“The greatest rewards come from working on something that nobody has a name for. If you possibly can, work where there are no words for what you do.” -Kevin Kelly
I was talking to a software engineer who joined a startup several years ago. The startup failed. He wanted to join another startup, but also had an offer to join Google. He told me “maybe my parents were right years ago when they told me to get a job at big-tech and give up on startup dreams.”
Drawing this conclusion from one startup’s failure isn’t helpful.
His parents had the best intentions for him. They were trying to give him good advice. But his parents’ advice came from experience growing up in a different world. They shaped their views at a time when men wore suits and women wore skirts to work. Phones were fixed to the wall and long distance calls were expensive. A 30 year career at a single Fortune 500 company was admired as an ideal career path. The promise of pensions and social security felt sacred.
The world has moved on from these patterns of stability, but common wisdom takes some time to catch up. How can you know where it’s going? You can’t know for sure. But, there’s one thing I’m certain you can bet your career on.
It’s this: increasing volatility. The world will change faster in the next 20 years than it did in the last 20 years. The pace of technological development will accelerate and compound faster than anything we’ve seen yet. This is due in large part to the fact that we now have a globally connected human brain called the Internet. You can jump in and be part of the wild growth or you can sit on the sidelines in relative “safety”. But the relative "safety" exposes you to a different kind of risk — a lack of exposure to the upside volatility.

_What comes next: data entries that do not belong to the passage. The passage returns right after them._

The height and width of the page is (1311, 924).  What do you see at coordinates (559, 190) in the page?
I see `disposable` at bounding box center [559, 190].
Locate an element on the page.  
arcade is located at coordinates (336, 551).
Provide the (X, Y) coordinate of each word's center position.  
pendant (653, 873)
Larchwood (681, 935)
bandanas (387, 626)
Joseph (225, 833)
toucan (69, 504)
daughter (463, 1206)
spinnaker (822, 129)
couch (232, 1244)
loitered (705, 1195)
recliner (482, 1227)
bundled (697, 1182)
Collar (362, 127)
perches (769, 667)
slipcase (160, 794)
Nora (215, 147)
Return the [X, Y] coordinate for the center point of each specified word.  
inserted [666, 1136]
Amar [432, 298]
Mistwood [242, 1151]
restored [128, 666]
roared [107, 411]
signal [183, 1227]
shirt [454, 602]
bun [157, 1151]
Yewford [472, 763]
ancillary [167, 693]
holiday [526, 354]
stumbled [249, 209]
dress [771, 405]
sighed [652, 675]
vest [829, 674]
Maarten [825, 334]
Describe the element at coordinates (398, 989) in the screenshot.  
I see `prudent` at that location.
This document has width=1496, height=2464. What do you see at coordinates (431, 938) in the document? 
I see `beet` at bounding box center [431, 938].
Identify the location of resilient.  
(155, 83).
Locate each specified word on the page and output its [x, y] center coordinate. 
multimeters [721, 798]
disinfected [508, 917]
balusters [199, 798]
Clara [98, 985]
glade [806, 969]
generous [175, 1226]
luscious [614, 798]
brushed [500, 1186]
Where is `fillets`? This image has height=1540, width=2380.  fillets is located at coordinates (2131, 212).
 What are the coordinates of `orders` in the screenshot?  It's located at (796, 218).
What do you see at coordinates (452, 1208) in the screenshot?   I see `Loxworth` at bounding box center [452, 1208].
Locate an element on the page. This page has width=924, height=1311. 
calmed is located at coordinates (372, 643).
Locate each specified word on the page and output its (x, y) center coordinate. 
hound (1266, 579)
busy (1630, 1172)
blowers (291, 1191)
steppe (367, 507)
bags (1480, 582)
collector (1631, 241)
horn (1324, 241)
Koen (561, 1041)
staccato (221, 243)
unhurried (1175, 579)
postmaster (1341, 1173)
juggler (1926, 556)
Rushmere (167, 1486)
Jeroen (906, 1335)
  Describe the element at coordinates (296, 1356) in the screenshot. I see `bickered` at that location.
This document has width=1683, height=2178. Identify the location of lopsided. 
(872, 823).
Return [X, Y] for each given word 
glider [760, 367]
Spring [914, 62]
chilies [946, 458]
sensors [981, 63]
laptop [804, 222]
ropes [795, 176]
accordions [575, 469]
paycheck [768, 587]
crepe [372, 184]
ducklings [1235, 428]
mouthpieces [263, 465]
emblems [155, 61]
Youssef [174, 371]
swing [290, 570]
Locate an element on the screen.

So how do you position yourself for this future?
Expose yourself to upside volatility. When things work, they work in surprisingly big ways (e.g. OpenAI, Starlink, bitcoin). When something is growing really fast it’s not too late to join. There’s often huge running room ahead.
Protect yourself from downside volatility. Lots of ideas don’t end up working out. The best downside protection is in curating the people around you. Build a personal network of startup-minded people who are all seeking the next big things. "Whisper networks” of talent are great at sharing this knowledge. You’ll rarely hear about it as early in pop tech media or podcasts.
Avoid the illusion of safety (e.g. “big-company-X will pay me a ‘good’ salary”). This feels safe, but is actually a limitation of exposure to upside volatility.
Think of joining a startup as a step in building a portfolio of bets over time. Venture capitalists build a portfolio in parallel by contributing capital for ownership. As an employee, you join things serially but you build your portfolio through a sequence of steps. Surprisingly, you have a massive advantage over venture capitalists. True outlier companies will always be hiring talented engineers. And talented engineers can get valuable company equity. But few venture capitalists get to invest in outlier companies. Your career is a moving target. Navigate from opportunity to opportunity using better information at each step. Be a heat seeking missile. Along the way, generate signal from smart people around you until you find a thing that really works. Then strap in and ride the wave!
Your parents will describe you as very lucky, but you’ll know there was more to it than just luck.